Auf den Almen werdet ihr einer Vielzahl an Tieren begegnen: Kühen, Schafen, Pferden, … . Damit die Tiere sich nicht gereizt fühlen ist es wichtig, dass ihr euch ganz normal und ruhig verhaltet und keine Angst zeigt. Falls ihr etwas ängstlich seid, dann nehmt euch einen eurer Wanderstöcke oder einen Ast zur Hilfe. Der kann euch bereits optisch den nötigen Respekt verschaffen.

Oft sind die Tiere nur neugierig und wollen mit euch spielen. Das kann vor allem bei Jungtieren passieren: Vermeidet auf jeden Fall den Kontakt zu den Tieren. Muttertiere verspüren sonst womöglich ihren Schutzinstinkt und versuchen ihr Junges zu verteidigen.

Das gilt insbesondere für die Hundebesitzer unter euch. Beim Passieren von Tierweiden gehört euer Hund auf jeden Fall an die Leine. Sollte dennoch ein Tier versuchen euren Hund anzugreifen, ist es für euren eigenen Schutz besser, die Leine loszulassen.

Wie verhalten, wenn wirklich etwas passiert

Ruhe bewahren

Verhalten im Notfall

Im Regelfall werdet ihr nie in einen Notfall am Berg verwickelt sein. Passieren kann es aber natürlich trotzdem – auch bei aller gebotenen Vorsicht. Richtiges Verhalten kann in hier Lebensrettend sein.

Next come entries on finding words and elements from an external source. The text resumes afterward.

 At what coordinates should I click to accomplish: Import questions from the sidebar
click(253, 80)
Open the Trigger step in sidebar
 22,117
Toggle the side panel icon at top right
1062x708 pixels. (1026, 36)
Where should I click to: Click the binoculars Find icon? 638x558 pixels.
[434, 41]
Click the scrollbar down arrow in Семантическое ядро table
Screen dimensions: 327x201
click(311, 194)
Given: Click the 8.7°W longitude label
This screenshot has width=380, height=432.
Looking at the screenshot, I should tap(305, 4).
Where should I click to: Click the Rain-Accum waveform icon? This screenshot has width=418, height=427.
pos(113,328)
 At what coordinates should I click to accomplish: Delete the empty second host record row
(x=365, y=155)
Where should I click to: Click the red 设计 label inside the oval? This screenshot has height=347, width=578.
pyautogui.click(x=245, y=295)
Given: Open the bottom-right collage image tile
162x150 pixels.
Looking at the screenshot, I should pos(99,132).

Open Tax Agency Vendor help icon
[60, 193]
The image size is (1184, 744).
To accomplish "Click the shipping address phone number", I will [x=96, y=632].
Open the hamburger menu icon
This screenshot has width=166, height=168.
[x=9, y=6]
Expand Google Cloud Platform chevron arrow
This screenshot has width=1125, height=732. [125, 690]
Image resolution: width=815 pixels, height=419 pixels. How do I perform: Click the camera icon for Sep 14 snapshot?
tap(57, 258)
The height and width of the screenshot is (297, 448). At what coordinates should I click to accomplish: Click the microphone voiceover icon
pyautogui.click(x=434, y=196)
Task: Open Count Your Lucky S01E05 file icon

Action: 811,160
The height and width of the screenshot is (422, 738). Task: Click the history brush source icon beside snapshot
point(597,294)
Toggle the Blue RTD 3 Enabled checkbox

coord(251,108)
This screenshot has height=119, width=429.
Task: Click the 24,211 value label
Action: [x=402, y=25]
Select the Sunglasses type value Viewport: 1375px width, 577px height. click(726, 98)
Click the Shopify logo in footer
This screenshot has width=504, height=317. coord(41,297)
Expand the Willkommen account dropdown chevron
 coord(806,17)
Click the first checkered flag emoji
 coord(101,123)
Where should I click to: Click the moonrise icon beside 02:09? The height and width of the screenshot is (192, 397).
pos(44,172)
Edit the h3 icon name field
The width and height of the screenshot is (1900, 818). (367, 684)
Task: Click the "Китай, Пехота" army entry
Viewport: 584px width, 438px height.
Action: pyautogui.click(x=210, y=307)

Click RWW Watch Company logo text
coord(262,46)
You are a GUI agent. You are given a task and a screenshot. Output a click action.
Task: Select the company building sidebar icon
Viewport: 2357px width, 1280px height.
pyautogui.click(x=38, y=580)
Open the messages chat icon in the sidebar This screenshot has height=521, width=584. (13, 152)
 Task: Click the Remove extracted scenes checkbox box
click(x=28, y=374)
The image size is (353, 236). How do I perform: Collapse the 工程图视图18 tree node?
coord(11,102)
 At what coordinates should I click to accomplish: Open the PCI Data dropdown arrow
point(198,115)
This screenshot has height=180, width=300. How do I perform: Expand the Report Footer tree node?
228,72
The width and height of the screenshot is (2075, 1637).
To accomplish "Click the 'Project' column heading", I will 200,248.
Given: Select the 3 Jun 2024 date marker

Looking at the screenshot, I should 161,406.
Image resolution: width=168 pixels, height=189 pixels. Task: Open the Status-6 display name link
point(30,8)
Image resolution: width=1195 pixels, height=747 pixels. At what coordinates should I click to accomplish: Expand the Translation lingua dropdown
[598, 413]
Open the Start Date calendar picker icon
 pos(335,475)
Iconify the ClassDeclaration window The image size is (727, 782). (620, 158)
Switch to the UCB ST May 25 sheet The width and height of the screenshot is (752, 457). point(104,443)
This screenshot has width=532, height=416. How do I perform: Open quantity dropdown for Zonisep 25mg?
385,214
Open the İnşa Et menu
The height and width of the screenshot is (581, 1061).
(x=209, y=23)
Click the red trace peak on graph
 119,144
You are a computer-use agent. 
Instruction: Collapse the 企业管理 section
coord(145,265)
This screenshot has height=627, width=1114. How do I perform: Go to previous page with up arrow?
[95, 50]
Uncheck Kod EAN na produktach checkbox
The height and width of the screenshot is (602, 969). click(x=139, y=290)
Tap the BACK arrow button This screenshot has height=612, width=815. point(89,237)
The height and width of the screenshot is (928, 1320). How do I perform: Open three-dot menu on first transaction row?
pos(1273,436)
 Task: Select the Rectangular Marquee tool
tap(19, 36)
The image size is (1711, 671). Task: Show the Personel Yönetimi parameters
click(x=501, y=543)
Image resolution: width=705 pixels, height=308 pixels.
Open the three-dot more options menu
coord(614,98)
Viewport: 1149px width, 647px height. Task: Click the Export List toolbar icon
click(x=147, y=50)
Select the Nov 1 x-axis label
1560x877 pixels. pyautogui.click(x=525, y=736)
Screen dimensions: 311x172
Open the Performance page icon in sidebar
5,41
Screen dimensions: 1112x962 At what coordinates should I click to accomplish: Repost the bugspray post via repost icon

Wichtig ist Ruhe zu bewahren, auch wenn das in einer Ausnahmesituation schwerfällt.

Hat sich jemand schwer verletzt, sollte die Person möglichst an einer gut sichtbaren Stelle am Unfallort, jedoch außerhalb möglicher Gefahrenbereiche, bleiben. Lasst Verletzte nie alleine!

Versucht einen Notruf über das Mobiltelefon abzusetzen oder mit Signalen wie Rufen, Pfeifen, Winken mit Kleidungsstücken, Hilfe herbeizuholen.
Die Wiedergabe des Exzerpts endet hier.